1. A multi-scale deformable character interaction relation detection method is characterized in that: the method comprises the following specific processes:

step 1: giving an original image, inputting the original image into a Swin transform network, extracting the feature images of the last three layers, and performing dimension reduction through 1x1 convolution to obtain an image feature vector;

step 2: the feature vector is initially encoded through a multi-scale deformable attention module, feature points with the most remarkable features are sampled, and the calculation complexity is reduced;

step 3: the query vector in the decoder passes through the self-attention module and then is sent to the double-flow character entity attention mechanism together with the feature vector obtained by the encoder to carry out the operation of cross attention, wherein the cross attention is divided into a double-flow network, and the features of the human and the object are extracted in a finer way;

2. The method of claim 1, wherein: in the step 1, a Swin transform network is used for extracting the feature images of the last three stages, dimension reduction is carried out through 1x1 convolution, a multi-scale feature image is obtained, the multi-scale feature image is straightened into a sequence and spliced, a feature vector is finally obtained, and meanwhile, position coding information is integrated and multi-scale feature level information is introduced for identification.

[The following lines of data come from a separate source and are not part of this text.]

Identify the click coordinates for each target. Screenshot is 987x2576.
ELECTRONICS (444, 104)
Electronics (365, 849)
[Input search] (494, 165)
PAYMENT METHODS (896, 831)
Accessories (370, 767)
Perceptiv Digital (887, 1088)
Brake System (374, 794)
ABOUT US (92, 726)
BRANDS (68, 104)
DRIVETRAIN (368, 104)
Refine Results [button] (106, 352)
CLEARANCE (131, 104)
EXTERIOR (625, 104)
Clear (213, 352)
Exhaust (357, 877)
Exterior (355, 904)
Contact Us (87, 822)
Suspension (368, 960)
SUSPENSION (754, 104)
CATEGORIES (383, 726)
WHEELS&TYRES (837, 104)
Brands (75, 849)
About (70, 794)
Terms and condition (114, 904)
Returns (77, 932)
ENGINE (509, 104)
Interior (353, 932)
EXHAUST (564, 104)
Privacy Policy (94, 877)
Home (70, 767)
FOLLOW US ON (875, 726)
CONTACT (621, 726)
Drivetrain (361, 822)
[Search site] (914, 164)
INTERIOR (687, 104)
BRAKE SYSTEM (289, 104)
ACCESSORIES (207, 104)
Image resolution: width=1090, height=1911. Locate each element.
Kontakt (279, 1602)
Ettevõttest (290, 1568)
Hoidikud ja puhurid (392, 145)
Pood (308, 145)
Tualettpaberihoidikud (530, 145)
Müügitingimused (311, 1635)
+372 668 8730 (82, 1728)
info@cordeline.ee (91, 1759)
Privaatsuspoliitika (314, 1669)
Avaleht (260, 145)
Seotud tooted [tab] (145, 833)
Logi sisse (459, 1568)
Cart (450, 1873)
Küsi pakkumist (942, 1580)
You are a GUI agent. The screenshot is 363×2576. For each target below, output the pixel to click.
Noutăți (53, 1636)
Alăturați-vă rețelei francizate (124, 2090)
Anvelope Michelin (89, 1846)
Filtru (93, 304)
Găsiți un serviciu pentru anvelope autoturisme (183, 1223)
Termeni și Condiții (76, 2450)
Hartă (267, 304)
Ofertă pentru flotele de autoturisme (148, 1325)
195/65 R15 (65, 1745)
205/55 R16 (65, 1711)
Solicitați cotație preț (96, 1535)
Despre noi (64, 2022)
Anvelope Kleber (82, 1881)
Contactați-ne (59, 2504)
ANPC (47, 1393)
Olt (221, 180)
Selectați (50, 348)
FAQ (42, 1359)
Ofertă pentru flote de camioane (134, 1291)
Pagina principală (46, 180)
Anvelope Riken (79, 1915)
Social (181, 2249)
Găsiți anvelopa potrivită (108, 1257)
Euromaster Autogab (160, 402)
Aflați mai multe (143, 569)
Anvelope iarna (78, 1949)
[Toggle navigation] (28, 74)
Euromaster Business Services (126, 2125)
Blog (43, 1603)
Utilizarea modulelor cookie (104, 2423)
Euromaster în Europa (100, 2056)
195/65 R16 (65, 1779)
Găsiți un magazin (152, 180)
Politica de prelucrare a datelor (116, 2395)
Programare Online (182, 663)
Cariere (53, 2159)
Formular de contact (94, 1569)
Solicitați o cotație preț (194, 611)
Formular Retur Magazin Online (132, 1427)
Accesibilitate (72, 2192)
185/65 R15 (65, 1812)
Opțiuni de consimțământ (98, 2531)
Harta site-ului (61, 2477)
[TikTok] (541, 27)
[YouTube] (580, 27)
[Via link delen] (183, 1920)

3. The method of claim 1, wherein: and 2, introducing a multi-scale deformable attention module, mapping the feature vectors into feature graphs of different scales respectively, and adding the results of the feature graphs of different scales to obtain the output of the current attention layer.

4. The method of claim 1, wherein: the dual-stream character entity attention mechanism in the step 3 performs a cross-attention operation, where the cross-attention is divided into dual-stream networks.

5. The method of claim 1, wherein: the human interaction relation prediction head in the step 4 can obtain four predictions of a human body frame, an object category and a human interaction category.